» **Exercise**
Please gather every line of the listing that contains the string "title", matching case, and copy each such line.

[Word and element pointing entries]
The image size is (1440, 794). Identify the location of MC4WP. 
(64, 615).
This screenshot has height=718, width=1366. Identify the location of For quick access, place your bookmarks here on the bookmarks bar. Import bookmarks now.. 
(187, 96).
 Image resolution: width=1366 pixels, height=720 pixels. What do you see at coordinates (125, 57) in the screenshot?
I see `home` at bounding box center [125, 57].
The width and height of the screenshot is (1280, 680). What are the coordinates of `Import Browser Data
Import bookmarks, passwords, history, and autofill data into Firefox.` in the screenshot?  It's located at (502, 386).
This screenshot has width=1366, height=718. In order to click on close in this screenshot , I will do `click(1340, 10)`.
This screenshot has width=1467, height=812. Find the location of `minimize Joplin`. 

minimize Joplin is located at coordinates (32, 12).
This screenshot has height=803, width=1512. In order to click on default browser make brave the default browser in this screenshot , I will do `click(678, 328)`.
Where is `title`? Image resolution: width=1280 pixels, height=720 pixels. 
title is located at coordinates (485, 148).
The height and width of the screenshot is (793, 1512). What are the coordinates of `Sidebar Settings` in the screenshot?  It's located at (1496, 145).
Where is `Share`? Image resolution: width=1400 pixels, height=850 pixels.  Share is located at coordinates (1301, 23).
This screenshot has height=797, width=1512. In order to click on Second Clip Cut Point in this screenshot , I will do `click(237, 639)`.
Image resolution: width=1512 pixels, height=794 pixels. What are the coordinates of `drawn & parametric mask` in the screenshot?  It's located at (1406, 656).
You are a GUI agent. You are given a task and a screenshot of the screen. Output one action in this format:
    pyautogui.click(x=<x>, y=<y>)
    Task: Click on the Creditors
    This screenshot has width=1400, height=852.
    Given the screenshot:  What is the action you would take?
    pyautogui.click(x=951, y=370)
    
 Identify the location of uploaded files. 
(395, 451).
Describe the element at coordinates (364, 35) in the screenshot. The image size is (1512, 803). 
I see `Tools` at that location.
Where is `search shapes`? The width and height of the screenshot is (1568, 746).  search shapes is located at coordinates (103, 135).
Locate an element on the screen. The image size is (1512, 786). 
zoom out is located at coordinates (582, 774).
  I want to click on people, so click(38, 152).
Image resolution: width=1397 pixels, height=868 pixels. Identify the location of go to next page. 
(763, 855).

» **Written answer**
Where is `title`? Image resolution: width=1280 pixels, height=720 pixels. 
title is located at coordinates (485, 148).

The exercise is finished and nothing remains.